◆ Task description:
Of the entries below, restate word for word only the section that runs from the line with "Estoque (692, 168)" to the line with "Home (23, 32)", counting both ends.

Stored data entries

● ● ●

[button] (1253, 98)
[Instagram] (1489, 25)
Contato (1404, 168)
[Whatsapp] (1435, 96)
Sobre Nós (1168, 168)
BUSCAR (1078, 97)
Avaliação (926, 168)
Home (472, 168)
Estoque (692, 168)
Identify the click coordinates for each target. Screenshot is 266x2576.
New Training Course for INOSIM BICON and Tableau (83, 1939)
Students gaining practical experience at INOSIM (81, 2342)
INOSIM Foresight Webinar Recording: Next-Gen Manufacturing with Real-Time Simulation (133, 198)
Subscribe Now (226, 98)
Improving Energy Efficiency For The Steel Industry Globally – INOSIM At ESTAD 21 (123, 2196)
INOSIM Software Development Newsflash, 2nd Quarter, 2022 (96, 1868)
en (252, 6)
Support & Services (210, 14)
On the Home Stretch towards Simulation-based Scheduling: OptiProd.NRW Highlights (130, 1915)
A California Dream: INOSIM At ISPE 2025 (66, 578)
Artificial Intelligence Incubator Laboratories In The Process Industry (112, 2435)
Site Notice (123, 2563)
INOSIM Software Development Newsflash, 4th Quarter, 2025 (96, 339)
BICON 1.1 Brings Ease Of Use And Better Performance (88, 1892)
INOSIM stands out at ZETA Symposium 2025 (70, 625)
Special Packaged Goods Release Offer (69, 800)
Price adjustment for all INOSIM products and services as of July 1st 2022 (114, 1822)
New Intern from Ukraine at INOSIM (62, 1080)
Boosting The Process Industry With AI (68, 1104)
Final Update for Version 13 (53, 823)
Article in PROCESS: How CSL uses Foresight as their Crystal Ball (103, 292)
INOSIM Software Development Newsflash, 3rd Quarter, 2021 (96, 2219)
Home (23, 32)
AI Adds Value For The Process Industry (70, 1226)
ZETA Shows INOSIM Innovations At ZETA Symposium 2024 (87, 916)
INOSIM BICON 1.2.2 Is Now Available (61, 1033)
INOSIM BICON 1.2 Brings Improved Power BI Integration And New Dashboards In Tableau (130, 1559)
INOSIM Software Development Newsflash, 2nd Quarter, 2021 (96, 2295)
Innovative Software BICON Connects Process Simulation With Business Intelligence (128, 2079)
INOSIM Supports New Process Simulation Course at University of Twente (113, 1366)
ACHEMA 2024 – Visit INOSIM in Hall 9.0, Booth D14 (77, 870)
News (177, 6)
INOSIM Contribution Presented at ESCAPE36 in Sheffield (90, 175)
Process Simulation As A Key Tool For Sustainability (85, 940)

● ● ●

◆ Exercise answer:
Estoque (692, 168)
Identify the click coordinates for each target. Screenshot is 266x2576.
New Training Course for INOSIM BICON and Tableau (83, 1939)
Students gaining practical experience at INOSIM (81, 2342)
INOSIM Foresight Webinar Recording: Next-Gen Manufacturing with Real-Time Simulation (133, 198)
Subscribe Now (226, 98)
Improving Energy Efficiency For The Steel Industry Globally – INOSIM At ESTAD 21 (123, 2196)
INOSIM Software Development Newsflash, 2nd Quarter, 2022 (96, 1868)
en (252, 6)
Support & Services (210, 14)
On the Home Stretch towards Simulation-based Scheduling: OptiProd.NRW Highlights (130, 1915)
A California Dream: INOSIM At ISPE 2025 (66, 578)
Artificial Intelligence Incubator Laboratories In The Process Industry (112, 2435)
Site Notice (123, 2563)
INOSIM Software Development Newsflash, 4th Quarter, 2025 (96, 339)
BICON 1.1 Brings Ease Of Use And Better Performance (88, 1892)
INOSIM stands out at ZETA Symposium 2025 (70, 625)
Special Packaged Goods Release Offer (69, 800)
Price adjustment for all INOSIM products and services as of July 1st 2022 (114, 1822)
New Intern from Ukraine at INOSIM (62, 1080)
Boosting The Process Industry With AI (68, 1104)
Final Update for Version 13 (53, 823)
Article in PROCESS: How CSL uses Foresight as their Crystal Ball (103, 292)
INOSIM Software Development Newsflash, 3rd Quarter, 2021 (96, 2219)
Home (23, 32)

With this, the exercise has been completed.